Income Tax Appellate Tribunal - Mumbai

Ito 23(1)(2), Mumbai vs India Innovation Fund, Mumbai on 3 April, 2019

                                                                                               P a g e |1
                                                                     ITA No. 1675/Mum/2018 A.Y. 2013-14
                                                             The ITO-23(1)(2) Vs. M/s India Innovation Fund



           IN THE INCOME TAX APPELLATE TRIBUNAL
                    "C" Bench, Mumbai
           Before Shri Ravish Sood, Judicial Member
              and Shri N.K. Pradhan, Accountant Member

                       ITA No.1675/Mum/2018
                     (Assessment Year: 2013-14)

The ITO-23(1)(2),                               M/s India Innovation Fund,
Room No. 108, Matru Mandir,                     The IL & FS Financial Centre,
Grant Road,                              Vs.    Plot C-22, G-Block, BKC,
Mumbai 400 007                                  Bandra (East), Mumbai 400 051

PAN - AAATI7083F

(Appellant)                                     (Respondent)
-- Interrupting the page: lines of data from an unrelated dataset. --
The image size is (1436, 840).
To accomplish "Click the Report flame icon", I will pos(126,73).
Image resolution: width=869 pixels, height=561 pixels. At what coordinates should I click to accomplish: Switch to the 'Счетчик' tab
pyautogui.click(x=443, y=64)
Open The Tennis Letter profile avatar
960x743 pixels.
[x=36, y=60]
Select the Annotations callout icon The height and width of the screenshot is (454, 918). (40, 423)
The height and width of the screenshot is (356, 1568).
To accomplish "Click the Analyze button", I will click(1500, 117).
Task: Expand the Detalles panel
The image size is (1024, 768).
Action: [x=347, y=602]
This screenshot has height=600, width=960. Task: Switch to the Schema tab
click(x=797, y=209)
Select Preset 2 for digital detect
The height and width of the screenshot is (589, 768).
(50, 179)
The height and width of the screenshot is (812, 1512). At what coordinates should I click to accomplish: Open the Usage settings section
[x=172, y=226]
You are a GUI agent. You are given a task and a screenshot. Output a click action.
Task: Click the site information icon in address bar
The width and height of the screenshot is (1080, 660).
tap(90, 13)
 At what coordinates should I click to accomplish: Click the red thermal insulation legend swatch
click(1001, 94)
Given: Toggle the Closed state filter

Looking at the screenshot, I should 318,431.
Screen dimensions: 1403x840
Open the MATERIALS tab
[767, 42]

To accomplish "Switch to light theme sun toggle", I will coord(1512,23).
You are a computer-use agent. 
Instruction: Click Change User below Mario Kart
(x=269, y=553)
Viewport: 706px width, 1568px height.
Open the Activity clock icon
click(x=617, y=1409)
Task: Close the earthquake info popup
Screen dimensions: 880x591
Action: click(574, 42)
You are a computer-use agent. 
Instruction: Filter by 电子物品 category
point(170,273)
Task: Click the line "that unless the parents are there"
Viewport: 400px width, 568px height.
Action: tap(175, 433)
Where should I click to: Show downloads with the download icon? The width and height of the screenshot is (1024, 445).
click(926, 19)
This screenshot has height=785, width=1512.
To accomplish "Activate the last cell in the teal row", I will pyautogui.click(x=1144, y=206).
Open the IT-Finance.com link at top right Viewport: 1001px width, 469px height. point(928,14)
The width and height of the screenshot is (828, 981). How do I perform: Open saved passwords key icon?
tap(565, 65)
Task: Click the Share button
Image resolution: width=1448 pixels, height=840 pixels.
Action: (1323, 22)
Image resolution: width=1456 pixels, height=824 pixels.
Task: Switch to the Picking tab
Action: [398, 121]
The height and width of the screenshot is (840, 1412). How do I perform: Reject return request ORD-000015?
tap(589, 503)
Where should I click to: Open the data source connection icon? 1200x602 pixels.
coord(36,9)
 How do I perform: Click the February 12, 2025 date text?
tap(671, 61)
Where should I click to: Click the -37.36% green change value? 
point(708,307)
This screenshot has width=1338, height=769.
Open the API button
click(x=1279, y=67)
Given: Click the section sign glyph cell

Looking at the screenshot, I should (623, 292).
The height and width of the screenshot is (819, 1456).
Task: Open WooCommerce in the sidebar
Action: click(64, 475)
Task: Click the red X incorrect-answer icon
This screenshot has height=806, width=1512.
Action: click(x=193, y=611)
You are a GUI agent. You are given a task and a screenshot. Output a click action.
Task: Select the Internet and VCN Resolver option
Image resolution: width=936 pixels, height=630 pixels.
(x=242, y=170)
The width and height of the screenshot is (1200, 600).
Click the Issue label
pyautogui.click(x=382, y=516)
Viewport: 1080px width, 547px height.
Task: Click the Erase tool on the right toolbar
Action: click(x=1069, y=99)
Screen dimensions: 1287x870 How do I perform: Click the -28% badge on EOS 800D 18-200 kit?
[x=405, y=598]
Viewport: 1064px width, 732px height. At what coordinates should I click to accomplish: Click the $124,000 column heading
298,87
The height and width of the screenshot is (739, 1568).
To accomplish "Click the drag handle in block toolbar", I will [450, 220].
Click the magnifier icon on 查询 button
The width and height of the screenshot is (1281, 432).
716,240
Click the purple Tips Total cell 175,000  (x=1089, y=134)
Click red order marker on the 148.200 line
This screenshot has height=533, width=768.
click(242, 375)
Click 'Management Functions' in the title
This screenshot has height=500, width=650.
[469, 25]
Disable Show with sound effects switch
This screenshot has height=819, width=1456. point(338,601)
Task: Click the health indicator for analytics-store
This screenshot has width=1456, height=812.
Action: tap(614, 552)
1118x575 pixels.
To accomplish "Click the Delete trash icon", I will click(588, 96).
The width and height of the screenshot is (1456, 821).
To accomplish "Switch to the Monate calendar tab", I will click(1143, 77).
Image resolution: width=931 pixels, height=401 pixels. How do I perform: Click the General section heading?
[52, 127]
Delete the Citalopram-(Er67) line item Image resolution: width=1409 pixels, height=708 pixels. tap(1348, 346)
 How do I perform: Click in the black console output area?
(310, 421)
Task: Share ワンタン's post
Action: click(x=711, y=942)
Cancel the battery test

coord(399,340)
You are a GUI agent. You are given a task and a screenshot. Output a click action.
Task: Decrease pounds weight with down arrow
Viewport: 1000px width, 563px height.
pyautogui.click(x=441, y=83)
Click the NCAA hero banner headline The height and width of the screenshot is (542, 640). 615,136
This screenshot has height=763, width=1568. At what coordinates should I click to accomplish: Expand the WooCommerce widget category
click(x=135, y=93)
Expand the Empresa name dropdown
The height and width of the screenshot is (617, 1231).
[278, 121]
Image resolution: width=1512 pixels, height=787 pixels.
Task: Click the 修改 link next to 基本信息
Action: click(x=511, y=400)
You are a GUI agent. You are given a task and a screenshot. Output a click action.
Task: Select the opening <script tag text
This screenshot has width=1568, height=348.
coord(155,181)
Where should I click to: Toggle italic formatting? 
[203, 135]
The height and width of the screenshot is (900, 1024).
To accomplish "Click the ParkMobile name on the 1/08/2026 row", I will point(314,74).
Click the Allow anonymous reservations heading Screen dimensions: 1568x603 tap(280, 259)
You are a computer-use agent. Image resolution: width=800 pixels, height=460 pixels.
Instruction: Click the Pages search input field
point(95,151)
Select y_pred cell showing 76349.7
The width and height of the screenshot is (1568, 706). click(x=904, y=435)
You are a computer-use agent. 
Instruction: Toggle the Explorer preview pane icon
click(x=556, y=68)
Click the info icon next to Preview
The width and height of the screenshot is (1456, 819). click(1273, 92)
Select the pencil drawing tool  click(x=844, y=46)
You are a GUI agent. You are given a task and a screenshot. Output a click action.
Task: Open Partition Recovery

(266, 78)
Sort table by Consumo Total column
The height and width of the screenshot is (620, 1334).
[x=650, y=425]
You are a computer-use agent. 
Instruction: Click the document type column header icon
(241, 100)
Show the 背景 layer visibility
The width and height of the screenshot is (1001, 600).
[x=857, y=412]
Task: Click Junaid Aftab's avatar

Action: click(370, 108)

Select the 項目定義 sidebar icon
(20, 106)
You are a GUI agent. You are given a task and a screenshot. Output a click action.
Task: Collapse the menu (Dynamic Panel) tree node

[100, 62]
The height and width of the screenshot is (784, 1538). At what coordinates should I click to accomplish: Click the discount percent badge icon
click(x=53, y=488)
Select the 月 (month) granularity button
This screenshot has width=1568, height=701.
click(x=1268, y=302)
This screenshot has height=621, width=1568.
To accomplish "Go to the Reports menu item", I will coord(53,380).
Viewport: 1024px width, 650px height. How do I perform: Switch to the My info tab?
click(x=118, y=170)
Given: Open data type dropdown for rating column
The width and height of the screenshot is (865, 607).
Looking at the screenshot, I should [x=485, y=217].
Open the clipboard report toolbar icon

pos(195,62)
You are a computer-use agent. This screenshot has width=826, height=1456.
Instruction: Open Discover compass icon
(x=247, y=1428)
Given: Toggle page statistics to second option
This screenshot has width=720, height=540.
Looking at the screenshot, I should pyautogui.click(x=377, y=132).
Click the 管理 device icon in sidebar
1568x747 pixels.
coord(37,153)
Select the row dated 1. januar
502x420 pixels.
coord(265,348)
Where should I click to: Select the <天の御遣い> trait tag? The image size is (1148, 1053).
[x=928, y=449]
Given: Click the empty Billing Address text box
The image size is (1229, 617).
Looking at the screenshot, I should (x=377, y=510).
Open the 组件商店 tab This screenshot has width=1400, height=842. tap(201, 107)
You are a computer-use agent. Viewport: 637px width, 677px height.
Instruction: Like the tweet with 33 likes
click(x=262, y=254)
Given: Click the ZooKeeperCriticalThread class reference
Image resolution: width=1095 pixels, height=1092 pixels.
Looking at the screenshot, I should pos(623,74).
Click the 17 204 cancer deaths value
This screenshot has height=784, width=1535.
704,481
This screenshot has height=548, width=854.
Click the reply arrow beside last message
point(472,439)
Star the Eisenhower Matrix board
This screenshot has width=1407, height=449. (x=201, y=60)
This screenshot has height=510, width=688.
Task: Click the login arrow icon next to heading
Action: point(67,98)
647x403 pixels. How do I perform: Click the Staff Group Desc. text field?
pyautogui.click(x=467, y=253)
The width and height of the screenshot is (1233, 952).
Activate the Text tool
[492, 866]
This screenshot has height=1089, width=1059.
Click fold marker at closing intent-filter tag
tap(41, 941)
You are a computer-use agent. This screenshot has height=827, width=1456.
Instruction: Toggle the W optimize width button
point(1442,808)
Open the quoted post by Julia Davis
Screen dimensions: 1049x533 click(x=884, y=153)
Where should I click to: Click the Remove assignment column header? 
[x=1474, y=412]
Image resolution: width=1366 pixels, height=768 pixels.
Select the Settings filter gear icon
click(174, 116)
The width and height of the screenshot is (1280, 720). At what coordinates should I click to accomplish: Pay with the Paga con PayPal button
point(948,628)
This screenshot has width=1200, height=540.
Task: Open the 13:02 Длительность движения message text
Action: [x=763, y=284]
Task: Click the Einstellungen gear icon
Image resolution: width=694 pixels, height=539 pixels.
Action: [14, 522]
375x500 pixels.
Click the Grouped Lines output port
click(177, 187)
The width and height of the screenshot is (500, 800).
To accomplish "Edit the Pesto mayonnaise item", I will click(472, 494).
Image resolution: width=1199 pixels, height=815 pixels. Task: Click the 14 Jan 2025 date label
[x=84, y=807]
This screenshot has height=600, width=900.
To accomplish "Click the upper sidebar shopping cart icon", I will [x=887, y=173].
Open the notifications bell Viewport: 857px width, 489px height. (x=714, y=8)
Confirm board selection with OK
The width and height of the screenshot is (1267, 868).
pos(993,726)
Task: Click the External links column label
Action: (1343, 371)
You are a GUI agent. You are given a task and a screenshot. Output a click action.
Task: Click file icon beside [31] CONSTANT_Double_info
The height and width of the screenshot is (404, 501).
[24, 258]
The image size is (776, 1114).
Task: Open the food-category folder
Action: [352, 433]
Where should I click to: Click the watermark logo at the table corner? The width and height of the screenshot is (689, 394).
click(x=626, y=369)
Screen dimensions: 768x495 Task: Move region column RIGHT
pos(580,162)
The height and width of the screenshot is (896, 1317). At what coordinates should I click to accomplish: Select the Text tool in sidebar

                  Appellant by:  Shri Abi Rama Kartikiyen, D.R
                  Respondent by: S/sh. Arijit Chakravarty and
                                 Abhishek Tilak.
                  Date of Hearing:       28.03.2019
                  Date of Pronouncement: 03.04.2019


                                   ORDER

PER RAVISH SOOD, JM

The present appeal filed by the revenue is directed against the order passed by the CIT(A)-32, Mumbai, dated 28.11.2017, which in turn arises from the order passed by the A.O under Sec.143(3) of the Income Tax Act, 1961 (for short „I.T Act‟), dated 28.03.2016 for A.Y. 2013-14. The revenue assailing the order of the CIT(A) has raised before us the following grounds of appeal:

"1. Whether on the facts and in the circumstances of the case and in law, the Ld. CIT(A) has erred in treating the assessee as a determinate Trust instead of an AOP?
2. Whether on the facts and in the circumstances of the case and in law, the Ld. CIT(A) has erred in ha/ding that the assessee is a revocable Trust and not the AOP?
P a g e |2 ITA No. 1675/Mum/2018 A.Y. 2013-14 The ITO-23(1)(2) Vs. M/s India Innovation Fund
3. Whether on the facts and in the circumstances of the case and in law, the Ld. CIT(A) has erred in holding that the assessee is not an AOP since the beneficiaries had not set up the Trust, they (beneficiaries) had not came together with the object of carrying on investment in a fund which was the object of the Trust and there was no inter-se agreement between the beneficiaries of the fund.
4. Whether on the facts and in the circumstances of the case and in law, the Ld. CIT(A) has erred in holding that income of the assessee is taxable in the hands of contributors/beneficiaries as section 161(1) of the IT. Act, 1961, and not in its own hands in status of an AOP.
5. Whether on the facts and in the circumstances of the case and in law, the Ld. CIT(A) has erred in ho/ding that income received by the assessee from complex commercial lending business is not 'Income from Business and Profession', but/Income from Other Sources.
6. The appellant craves leave to add, delete, alter, amend and modify any or all grounds of appeal."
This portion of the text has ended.